There were lots of things to be afraid of in Baghdad in the bad old days — kidnapping, beheading, truck bombs — but nothing scared me more than trigger-happy Americans who careened out of the Green Zone, ready to shoot anybody and anything they saw as a real or imagined threat. Many were not soldiers, but private security guards under government contract who could, and did, kill with impunity — seemingly a law unto themselves.
On a recent visit to Pakistan, I found a country rife with conspiracy theories in which Americans are most often the villains. Blackwater plays a major role in Pakistani fears, no matter how it endeavors to change its name.

Some of these conspiracy theories are fantasies, but in the curious case of Raymond Davis, all of Pakistan’s nightmares about Americans have coalesced. And this flame is fanned by the American refusals to reveal what Davis was supposed to be doing.

The facts are few and mysterious. Davis, 36, an employee at the American consulate in Lahore, was driving through town with a fully loaded Glock automatic pistol. Two men approached his car on a motor bike, Davis says, with intent to rob him. They were found later to have stolen cellphones.

Davis opened up on them with his Glock through the windshield and killed them both. Then he apparently stepped out of his car and photographed their dead bodies before he sped away. He was later arrested.

The case was further complicated when another car sped out of the consulate, apparently coming to Davis’ rescue, killed a Pakistani on a bicycle and sped back to the consulate. Neither the car nor the driver have been produced for the Pakistani authorities to question or inspect.

The Americans claim diplomatic immunity for Davis under Geneva Convention rules, and they are right by their lights. But Pakistani law says that Pakistan has a say in who has diplomatic immunity and who does not, and Pakistan deserves a full explanation.

There the matter stands, with the Pakistani courts threatening to try Davis for murder. The prosecution is saying that the shootings were not in self-defense. The Americans are hinting darkly that Pakistan will suffer dire consequences, canceled visits to Washington and a cut in financial aid.

In the meantime Pakistan is in a spasm of anti-American fury. The question of what an American “diplomat” was doing with a loaded gun, ready to use it, in the streets of a Pakistani city needs a lot more daylight than the Americans are providing.

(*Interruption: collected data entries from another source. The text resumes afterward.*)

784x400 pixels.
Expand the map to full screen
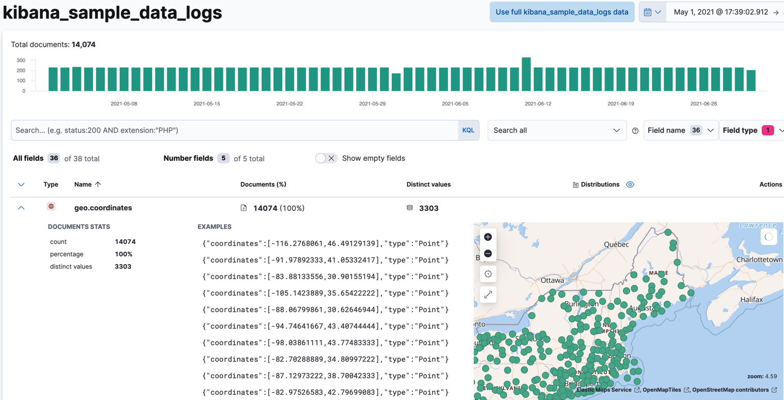point(488,295)
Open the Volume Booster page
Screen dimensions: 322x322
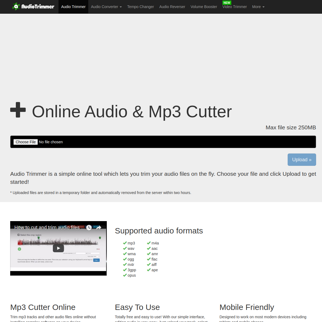click(204, 7)
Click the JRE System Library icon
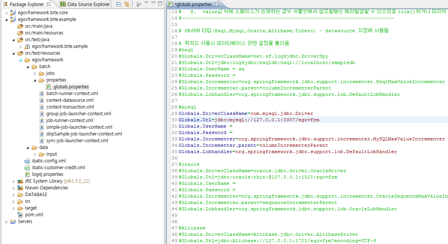Viewport: 448px width, 244px height. point(20,181)
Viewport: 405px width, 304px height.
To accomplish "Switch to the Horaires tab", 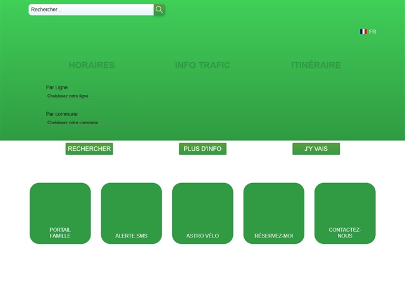I will [x=92, y=65].
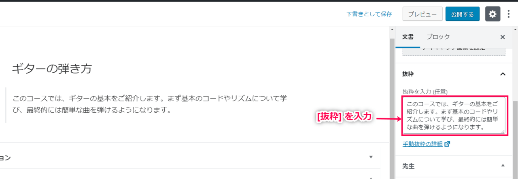Screen dimensions: 518x179
Task: Open the three-dot more options menu
Action: click(x=509, y=14)
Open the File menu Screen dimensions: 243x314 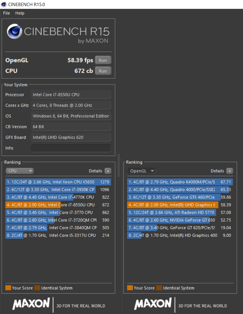click(6, 13)
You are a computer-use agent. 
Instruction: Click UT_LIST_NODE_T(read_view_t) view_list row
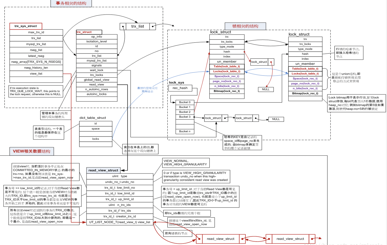pos(120,222)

And, yes, it turns out that Davis was not a member of the U.S. Foreign Service, but a gun-for-hire private operative attached to the “technical and administrative” staff of the consulate, according to the U.S. Embassy.

We all know that the business of private security has ballooned in recent years under very lucrative government contracts. The employees are often Americans, Britons and South Africans with military experience who can put their training to work for a great deal more money than usually awaits them in a fully civilian job. We also know that with U.S. forces stretched to the breaking point, these mercenaries, unhappily, play a major role in guarding American installations and embassies abroad that were once guarded only by U.S. Marines.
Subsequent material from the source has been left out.